Feline Therapy Outreach at Renci Nursing Home

Ninja with a wheelchair using patient in a ward at Renci
Last June, Renci Nursing Home at Novena contacted us to conduct animal assisted therapy with cats for their patients as part of their rehabilitative therapy programme. Our Outreach Team, at that time consisting only of Camellia and Nicole went down to visit their staff to map out a feline therapy programme for their needs.

The home was concerned with therapy programmes for ward-bound patients, some of whom cannot even sit up on wheelchairs. Our therapy programme has 3 objectives: physical, psychological, and social. So we crafted a programme for their ward-bound patients and started with one ward when we launched the programme. Since then our programme has expanded to cover three wards, and we are also in the works of planning to cover other Renci branches.

Butter on a bedbound patient's lap
Each patient who is interested and doctor-approved for the therapy goes through a checklist of therapy activities each time the therapy cat visits their bed, in order to fulfill the 3 therapy objectives. This way, the nursing home can use the collated data to assess the patients' benefit from the programme. Each patient gets to touch the cat if they want to, to encourage the psychological benefit from a cat's affection.

Cola Bay being touched by a patient on her bed
Some patients have stroke or arthritis, so patients may need assistance from our volunteers to create the physical contact with the cat. They may also need help with movement of their hand across the cat to stroke it, which creates a physical therapy benefit for the patient. Each patient's therapy session is evaluated to see if the stroking is volunteer-assisted on independently initiated by the patient.

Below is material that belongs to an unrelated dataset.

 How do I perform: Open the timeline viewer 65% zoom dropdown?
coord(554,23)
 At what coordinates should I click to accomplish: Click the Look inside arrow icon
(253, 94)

This bed-bound patient initiated contact with Teapot
Patient encouraged by volunteer to physically stroke the cat

Kieran being stroked by a patient who can sit up

During each patient's therapy session, the volunteers will use the cat as a conversational icebreaker to get the patients talking. Sometimes these patients have no one to talk to the entire day, or may not have anything to talk about with their ward mates. Some of these patients also talk or sing to the cats, prompted by the volunteers if they are more reserved.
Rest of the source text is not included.